Even with the conventional B. burdorferi, Lyme testing is known to be inaccurate (at least in Virginia). What now? We are bereft of any tests. I actually think there is some cross reactivity, so the appearance of CDC "nonspecific" bands may take on more importance in the short term. We are left with the idea that the diagnosis is a clinical one. This idea puts a real sour taste in the mouth of IDSAers who continue to promote an inaccurate, and now perhaps obsolete Lyme test as the basis for diagnosis as they discount the idea that the "subjective" (therefore untrustworthy)  history and physical exam can be used to make the diagnosis. When I went to medical school, a long time ago I know, we were taught that if you listened to the patient he would give you the diagnosis in the vast majority of cases.

How about Babesia? I have seen an epidemic on the rise. Babesia species. Which species? 

Back to the patient at hand. He was PCR negative for Babesia species and sero-negative for B. microti and B. duncani.  I did a blood smear and found a few, possible hemato-parasites. Test indeterminate.

The symptoms sounded classic for Babesia. And -- with anti-malaria therapy --  night sweats, air hunger and other symptoms have abated within only 2 weeks.

We don't have a dependable test for these largely unknown species of Babesia; but we have evidence that this tickborne disease may be playing a very major role in the exploding, frequently devastating (still invisible to many) epidemic.

How about resistance?  There is a lot of information about drug resistant versions of Malaria but none forthcoming about Babesia. Clinically we know this is a problem as we step up the ladder from Meporn to Malarone to Coartem and then to even Larium and Quinine with persisting symptoms.

In front of me is an abstract for J Parasitol 2014, Feb 28, Cao et al who state: "The resistance of Babesia parasites to current anti-babesiosis drugs is an issue of major concern." 

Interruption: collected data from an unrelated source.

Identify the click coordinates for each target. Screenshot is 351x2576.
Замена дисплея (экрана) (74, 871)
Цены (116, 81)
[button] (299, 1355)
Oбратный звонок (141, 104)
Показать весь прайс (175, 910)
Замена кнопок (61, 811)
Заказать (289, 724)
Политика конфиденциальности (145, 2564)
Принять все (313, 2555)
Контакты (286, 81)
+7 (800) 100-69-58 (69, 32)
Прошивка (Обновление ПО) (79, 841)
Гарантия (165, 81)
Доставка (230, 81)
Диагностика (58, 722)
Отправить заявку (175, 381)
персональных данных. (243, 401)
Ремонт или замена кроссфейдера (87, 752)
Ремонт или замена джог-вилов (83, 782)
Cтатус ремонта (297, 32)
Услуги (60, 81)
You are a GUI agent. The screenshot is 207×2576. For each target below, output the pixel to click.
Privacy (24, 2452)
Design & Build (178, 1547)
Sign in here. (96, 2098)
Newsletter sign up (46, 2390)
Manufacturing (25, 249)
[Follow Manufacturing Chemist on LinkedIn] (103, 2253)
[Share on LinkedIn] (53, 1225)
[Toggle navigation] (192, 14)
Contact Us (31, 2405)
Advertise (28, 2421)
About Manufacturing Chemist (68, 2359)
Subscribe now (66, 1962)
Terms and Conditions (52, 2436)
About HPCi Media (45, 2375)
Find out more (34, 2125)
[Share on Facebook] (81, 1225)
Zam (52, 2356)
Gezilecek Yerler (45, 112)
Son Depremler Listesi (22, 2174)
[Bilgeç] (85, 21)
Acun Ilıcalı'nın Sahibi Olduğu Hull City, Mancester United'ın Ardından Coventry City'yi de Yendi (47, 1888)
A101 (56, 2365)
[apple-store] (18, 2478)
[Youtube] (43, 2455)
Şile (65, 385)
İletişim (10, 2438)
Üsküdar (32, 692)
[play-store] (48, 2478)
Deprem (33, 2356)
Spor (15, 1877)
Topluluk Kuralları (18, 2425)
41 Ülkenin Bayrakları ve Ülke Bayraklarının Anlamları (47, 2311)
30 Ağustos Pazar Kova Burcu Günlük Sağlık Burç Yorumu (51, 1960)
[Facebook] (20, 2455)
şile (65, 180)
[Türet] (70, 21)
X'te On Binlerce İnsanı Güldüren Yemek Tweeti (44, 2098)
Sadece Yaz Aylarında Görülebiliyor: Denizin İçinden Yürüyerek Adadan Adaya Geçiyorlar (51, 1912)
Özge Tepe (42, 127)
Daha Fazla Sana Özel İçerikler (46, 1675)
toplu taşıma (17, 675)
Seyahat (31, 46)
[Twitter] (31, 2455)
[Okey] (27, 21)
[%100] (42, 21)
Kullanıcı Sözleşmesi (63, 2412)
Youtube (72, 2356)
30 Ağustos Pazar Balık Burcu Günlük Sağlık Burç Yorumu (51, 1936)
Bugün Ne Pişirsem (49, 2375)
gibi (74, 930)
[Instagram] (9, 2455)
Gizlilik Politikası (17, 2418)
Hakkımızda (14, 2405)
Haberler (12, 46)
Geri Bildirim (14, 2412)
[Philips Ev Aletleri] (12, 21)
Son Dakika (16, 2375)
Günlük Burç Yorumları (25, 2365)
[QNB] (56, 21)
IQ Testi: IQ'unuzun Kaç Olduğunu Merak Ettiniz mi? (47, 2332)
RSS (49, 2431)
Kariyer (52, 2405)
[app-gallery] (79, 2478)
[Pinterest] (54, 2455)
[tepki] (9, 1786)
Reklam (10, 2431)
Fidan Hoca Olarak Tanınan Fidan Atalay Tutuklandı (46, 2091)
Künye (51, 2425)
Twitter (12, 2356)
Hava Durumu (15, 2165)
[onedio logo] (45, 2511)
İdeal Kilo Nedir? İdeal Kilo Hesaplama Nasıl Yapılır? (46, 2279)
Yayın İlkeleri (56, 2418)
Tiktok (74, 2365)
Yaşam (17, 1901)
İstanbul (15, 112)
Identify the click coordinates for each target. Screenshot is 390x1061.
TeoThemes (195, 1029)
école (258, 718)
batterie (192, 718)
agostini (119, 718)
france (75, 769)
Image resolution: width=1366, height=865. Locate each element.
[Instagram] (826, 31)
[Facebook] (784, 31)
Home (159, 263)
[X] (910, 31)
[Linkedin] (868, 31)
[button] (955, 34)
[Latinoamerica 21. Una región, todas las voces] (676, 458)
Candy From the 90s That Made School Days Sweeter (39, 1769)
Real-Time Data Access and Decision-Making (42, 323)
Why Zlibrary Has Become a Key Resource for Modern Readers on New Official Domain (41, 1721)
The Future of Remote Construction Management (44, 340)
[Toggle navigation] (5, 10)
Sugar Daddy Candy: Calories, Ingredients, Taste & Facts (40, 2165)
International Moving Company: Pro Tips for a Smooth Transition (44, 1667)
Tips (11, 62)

Thank you. Someone is taking notice.

None of this should be that surprising. We are dealing with a new and emerging disease. The tick vectors were barely known to exist before the 1970s. Borrelia are a very diverse genus as are Babesia of which more than 100 species are known to exist.

With incredulity I ask the rhetorical question: how can insurance companies, State Medical Boards, the CDC and the IDSA hold up guidelines written 8 years ago as the gold standard which defines the standard of care for the management of Lyme disease and other tickborne illnesses?